* BEGIN PAGE *

MA at 3. Article XII of the Merger Agreement contained an arbitration clause:

In the event of any dispute or controversy arising out of or under this Agreement, such dispute or controversy shall be referred to the SMWIA General President and the International President of UTU (or, if the dispute or controversy arises after the Effective date, the SMART General President and the SMART President, Transportation Division for conference and resolution). If they are unable to resolve the dispute or controversy, it may be submitted by either officer, and no one else, to arbitration by an arbitrator appointed by the President of the AFL-CIO. The decision of such arbitrator on the disputed matter shall be final and conclusive on all parties and may be enforced in any court of competent jurisdiction.
The arbitrator’s power shall be limited to the application and interpretation of this Agreement. The arbitrator shall have no power or authority to rescind, alter, amend, or modify any of the provisions of this Agreement. .
Arbitration under this agreement shall be the exclusive remedy for any dispute hereunder, and the right to obtain such arbitration shall be a complete defense to any action at law or in court or in any tribunal to enforce, modify, construe or assert any right under this Agreement. The arbitrator shall have the power to require the attendance of any party to a dispute hereunder or of any witness whose testimony may be relevant to the arbitration of such dispute and to subpoena books, records, and other instruments relative to such dispute.

* END PAGE *

**GIVEN EXERCISE 1**:
Update the arbitration clause starting with "In the event" and going on through "of competent jurisdiction.", putting "discussion" in place of "conference".

* BEGIN SUPPLIED MATERIAL *

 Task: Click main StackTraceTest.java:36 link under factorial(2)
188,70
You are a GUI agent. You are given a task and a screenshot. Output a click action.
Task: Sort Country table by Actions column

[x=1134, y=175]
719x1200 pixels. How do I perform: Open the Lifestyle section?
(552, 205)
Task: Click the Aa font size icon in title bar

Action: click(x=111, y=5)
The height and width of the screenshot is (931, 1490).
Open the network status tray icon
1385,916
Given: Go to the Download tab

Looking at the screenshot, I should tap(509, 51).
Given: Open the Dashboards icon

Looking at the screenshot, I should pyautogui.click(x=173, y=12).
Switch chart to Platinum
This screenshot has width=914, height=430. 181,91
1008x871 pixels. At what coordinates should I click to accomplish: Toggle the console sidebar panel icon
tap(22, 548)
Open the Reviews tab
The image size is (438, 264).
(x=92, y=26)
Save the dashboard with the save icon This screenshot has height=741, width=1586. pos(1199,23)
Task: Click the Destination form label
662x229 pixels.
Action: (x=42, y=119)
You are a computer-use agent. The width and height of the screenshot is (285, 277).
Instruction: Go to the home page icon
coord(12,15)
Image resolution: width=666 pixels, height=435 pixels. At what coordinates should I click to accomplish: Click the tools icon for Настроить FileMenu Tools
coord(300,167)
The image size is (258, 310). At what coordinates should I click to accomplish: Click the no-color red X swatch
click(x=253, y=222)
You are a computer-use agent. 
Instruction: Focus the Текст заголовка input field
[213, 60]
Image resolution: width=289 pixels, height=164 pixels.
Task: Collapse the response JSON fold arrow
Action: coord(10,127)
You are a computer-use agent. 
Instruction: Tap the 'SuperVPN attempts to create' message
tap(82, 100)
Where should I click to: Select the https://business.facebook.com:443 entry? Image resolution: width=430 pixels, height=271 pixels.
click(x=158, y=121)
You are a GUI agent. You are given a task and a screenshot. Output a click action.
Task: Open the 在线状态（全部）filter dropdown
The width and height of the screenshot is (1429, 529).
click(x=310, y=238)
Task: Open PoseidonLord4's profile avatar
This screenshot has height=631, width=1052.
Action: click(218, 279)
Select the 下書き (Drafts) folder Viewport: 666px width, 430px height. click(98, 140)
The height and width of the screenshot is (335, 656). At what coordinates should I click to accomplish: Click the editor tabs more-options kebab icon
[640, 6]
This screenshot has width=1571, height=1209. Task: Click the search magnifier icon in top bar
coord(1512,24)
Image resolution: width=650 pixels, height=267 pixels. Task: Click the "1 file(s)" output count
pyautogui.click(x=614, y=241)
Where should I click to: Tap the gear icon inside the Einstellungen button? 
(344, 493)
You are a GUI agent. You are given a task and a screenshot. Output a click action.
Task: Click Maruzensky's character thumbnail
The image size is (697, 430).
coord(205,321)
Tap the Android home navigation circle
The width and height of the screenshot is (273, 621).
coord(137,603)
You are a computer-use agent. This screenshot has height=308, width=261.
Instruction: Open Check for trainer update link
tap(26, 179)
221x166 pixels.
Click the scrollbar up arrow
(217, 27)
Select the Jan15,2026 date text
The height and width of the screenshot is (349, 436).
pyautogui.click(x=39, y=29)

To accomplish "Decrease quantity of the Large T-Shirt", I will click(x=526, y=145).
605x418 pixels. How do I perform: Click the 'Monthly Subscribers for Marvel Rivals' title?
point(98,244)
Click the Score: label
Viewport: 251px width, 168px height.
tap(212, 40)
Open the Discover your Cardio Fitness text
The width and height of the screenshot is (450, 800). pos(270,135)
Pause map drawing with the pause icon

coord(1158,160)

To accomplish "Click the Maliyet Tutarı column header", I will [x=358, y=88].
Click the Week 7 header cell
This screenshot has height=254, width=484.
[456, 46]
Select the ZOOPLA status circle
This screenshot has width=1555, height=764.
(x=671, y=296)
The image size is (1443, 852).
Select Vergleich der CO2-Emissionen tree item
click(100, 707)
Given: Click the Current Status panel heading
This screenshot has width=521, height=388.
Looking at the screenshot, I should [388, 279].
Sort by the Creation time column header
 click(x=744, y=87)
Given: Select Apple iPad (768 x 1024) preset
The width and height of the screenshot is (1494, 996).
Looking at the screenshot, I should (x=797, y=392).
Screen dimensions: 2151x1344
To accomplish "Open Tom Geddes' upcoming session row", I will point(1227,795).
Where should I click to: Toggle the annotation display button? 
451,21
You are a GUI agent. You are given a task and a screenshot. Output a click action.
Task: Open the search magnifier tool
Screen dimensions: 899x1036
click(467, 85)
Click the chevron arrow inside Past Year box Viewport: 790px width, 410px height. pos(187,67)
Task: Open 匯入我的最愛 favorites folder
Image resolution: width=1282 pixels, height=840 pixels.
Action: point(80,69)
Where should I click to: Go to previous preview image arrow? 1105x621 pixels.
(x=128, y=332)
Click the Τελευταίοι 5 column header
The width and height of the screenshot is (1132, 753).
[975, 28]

* END SUPPLIED MATERIAL *

**GIVEN EXERCISE 2**:
Return, exactly as they appear, the lines of the records starting with the line with "719x1200 pixels. How" and going on through the line with "Looking at the screenshot, I should tap(509, 51).".

**FULL SOLUTION 1**:
In the event of any dispute or controversy arising out of or under this Agreement, such dispute or controversy shall be referred to the SMWIA General President and the International President of UTU (or, if the dispute or controversy arises after the Effective date, the SMART General President and the SMART President, Transportation Division for discussion and resolution). If they are unable to resolve the dispute or controversy, it may be submitted by either officer, and no one else, to arbitration by an arbitrator appointed by the President of the AFL-CIO. The decision of such arbitrator on the disputed matter shall be final and conclusive on all parties and may be enforced in any court of competent jurisdiction.

**FULL SOLUTION 2**:
719x1200 pixels. How do I perform: Open the Lifestyle section?
(552, 205)
Task: Click the Aa font size icon in title bar

Action: click(x=111, y=5)
The height and width of the screenshot is (931, 1490).
Open the network status tray icon
1385,916
Given: Go to the Download tab

Looking at the screenshot, I should tap(509, 51).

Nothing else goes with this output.